Segment Start: RECORD EXCERPTS

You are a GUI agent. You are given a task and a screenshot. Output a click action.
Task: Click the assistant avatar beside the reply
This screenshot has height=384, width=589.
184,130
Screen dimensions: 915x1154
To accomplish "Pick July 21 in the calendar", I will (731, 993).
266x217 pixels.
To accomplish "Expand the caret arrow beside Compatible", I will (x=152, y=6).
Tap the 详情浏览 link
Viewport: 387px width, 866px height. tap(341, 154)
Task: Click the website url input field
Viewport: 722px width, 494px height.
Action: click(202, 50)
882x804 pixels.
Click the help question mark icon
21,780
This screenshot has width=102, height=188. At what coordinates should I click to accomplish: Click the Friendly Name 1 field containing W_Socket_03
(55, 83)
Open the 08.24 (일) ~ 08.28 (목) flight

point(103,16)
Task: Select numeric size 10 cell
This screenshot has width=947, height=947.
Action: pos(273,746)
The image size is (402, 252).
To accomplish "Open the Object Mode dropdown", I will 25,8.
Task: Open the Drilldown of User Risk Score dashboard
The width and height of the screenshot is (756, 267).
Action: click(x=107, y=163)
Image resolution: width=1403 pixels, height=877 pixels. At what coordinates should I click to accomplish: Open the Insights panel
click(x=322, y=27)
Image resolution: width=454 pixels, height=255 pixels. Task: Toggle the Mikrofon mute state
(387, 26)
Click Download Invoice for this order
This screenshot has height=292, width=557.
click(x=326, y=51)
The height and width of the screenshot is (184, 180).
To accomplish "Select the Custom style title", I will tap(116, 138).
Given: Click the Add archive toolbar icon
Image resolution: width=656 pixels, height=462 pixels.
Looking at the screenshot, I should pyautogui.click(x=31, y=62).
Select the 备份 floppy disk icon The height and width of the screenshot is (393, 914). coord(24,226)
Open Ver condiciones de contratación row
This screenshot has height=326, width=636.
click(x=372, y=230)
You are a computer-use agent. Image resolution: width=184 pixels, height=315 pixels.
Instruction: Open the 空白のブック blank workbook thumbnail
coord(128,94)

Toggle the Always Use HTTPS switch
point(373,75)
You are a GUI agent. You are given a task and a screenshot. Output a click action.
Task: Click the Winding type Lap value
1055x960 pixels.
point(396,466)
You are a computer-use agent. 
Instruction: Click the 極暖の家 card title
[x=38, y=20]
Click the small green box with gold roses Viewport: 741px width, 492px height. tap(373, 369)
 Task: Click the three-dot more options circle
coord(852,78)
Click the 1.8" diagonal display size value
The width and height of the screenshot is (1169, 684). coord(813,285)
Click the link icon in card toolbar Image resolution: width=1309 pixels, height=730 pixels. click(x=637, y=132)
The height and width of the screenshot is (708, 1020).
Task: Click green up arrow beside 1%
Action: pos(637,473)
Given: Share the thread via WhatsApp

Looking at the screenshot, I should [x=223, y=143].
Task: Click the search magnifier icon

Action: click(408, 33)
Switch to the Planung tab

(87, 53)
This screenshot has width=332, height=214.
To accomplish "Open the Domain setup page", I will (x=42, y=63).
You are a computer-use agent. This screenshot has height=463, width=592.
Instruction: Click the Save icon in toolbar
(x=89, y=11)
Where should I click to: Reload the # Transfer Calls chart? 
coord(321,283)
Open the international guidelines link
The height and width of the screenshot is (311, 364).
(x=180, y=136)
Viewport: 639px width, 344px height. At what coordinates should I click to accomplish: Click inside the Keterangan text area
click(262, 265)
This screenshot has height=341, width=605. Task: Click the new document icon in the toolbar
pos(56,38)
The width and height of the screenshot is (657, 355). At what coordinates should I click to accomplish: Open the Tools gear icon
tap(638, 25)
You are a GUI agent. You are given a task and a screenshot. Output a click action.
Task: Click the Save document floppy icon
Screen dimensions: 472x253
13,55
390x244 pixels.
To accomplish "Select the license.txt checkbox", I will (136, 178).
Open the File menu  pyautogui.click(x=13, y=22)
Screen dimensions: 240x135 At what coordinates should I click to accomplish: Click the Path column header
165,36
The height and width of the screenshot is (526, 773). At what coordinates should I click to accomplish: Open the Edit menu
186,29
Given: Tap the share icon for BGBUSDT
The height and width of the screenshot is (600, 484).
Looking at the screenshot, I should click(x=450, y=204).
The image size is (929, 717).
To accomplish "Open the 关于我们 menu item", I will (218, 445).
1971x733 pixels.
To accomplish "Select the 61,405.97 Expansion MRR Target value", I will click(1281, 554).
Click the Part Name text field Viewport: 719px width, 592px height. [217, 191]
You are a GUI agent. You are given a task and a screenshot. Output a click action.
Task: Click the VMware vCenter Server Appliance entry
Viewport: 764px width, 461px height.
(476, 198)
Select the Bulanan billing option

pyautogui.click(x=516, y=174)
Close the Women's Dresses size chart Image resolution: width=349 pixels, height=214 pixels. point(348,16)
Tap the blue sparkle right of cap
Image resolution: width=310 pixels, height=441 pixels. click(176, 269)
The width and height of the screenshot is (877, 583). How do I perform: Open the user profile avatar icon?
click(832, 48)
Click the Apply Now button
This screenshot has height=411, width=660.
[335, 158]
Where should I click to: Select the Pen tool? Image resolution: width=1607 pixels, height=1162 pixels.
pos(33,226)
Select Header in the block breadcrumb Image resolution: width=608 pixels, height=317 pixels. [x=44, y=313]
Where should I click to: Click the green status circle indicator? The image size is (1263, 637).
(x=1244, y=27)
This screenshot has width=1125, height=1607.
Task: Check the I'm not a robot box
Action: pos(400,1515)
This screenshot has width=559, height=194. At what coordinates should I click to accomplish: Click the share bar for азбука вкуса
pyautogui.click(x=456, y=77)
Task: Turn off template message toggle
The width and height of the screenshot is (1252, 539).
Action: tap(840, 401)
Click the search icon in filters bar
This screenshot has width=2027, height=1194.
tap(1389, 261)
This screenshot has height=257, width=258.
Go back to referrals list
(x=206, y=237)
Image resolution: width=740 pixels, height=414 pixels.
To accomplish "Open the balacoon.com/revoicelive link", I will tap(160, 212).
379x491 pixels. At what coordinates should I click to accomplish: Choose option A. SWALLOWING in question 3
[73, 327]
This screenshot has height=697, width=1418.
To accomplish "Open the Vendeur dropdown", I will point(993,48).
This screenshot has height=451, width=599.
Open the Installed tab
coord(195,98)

Segment End: RECORD EXCERPTS

EXERCISE AIM: Return each line of the data that contains the string "dropdown".

TASK SOLUTION:
To accomplish "Open the Object Mode dropdown", I will 25,8.
To accomplish "Open the Vendeur dropdown", I will point(993,48).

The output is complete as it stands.